Outlook: assets under management of CHF 100 billion is achievable in 2010 In the 2009 financial year, Bank Sarasin slightly curbed investment in future growth. In 2010 the Bank plans to return to its previous mid-term level of investment and continue to further expand its team of client relationship managers. In the financial year 2010, Bank Sarasin intends to maintain its pace of growth with net new money inflows of 10%. When it comes to the new standards governing mutual international assistance in tax matters in accordance with the new double taxation agreements which Switzerland intends to sign with numerous foreign countries, Sarasin enjoys an excellent position: not only does the Bank have a strong degree of international diversification, but any outflows of client deposits are likely to be very small. Thanks to the revenue boost provided by an increase in the average level of client assets, Sarasin expects a further improvement in the operating result. The Bank´s top priority in 2010 is to achieve a lasting improvement in profitability.

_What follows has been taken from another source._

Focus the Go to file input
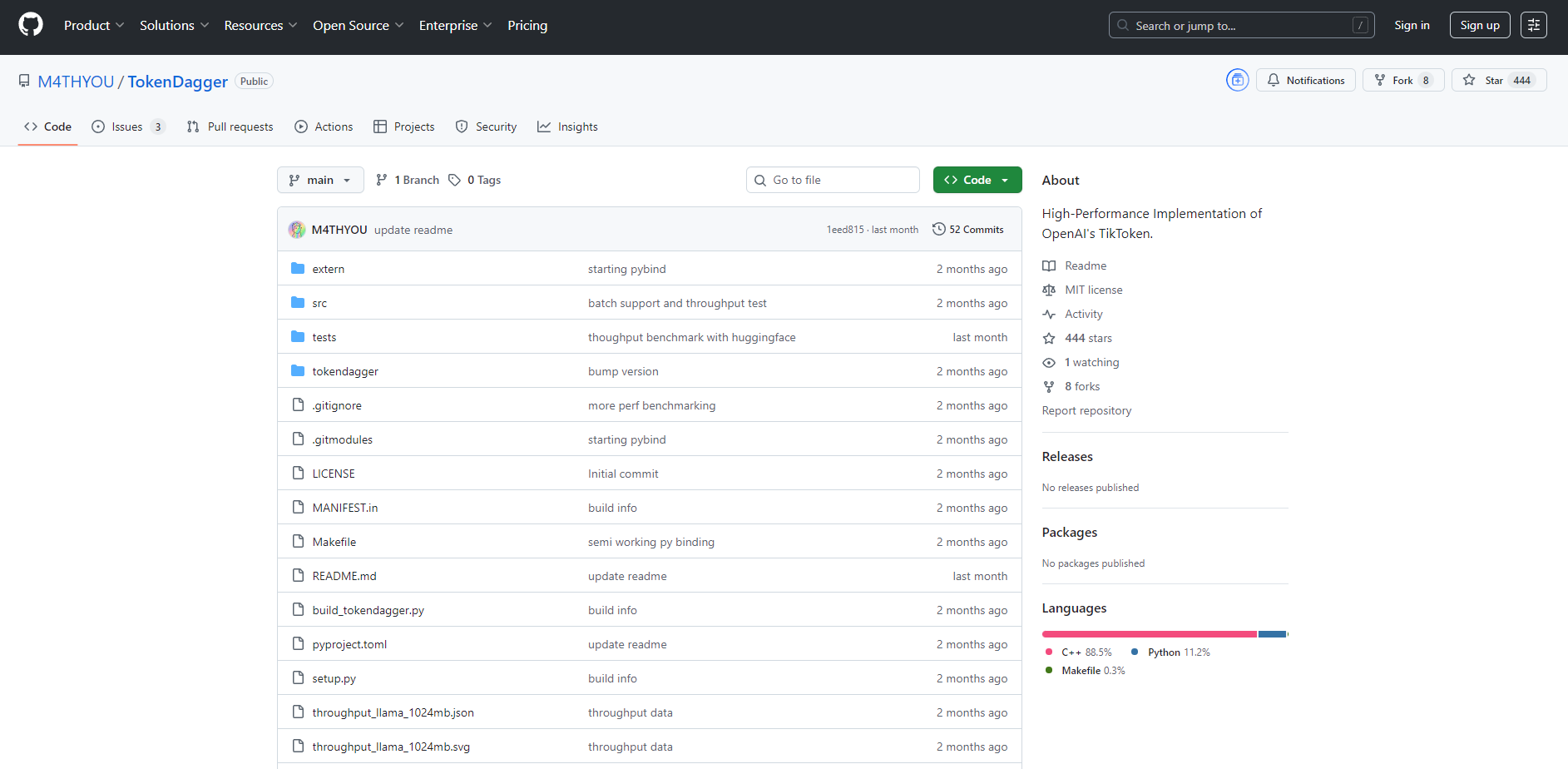(x=840, y=180)
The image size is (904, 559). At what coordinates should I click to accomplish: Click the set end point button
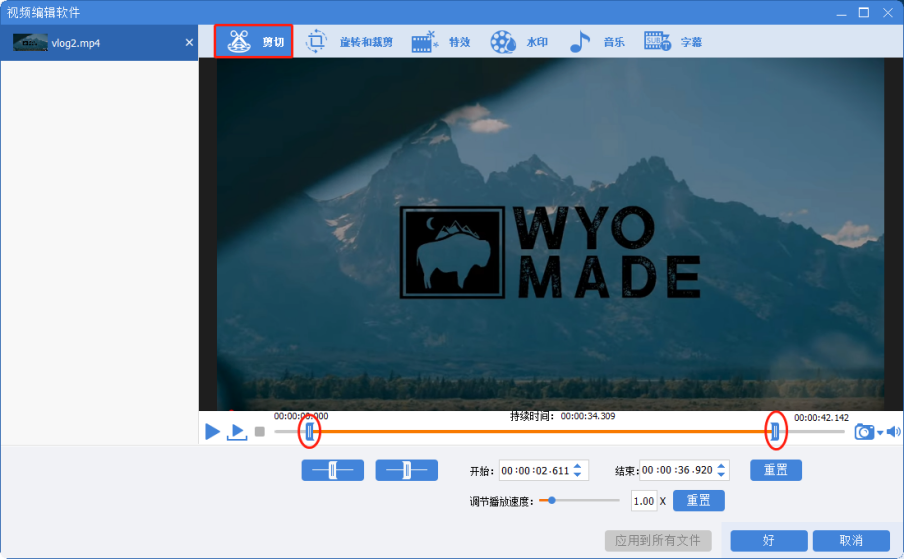[406, 470]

Bank Sarasin intends to strengthen its business base in the Asian growth markets over the next 18 months: the Hong Kong office has recently received a banking licence and will soon be upgraded to Bank Sarasin´s first international branch. In addition, Sarasin plans to roll out its IT banking system Avaloq, which has been successfully used in Switzerland since July 2003, in its Hong Kong and Singapore locations.

New mid-term goals 2015 Bank Sarasin´s Board of Directors has set the following mid-term goals for 2015: To increase assets under management to CHF 150 billion (performance-adjusted) by 2015. To significantly improve the gross margin, despite the tough competition - and the higher margin pressure that comes with it. Finally, to continue to bring down the cost income ratio substantially by means of further efficiency improvements. In geographical terms, growth initiatives will be concentrated on the three main target markets of Europe, the Middle East and Asia. As a sustainable bank, Sarasin is pursuing long-term profitable growth which is built on quality and can be achieved without running up excessive costs.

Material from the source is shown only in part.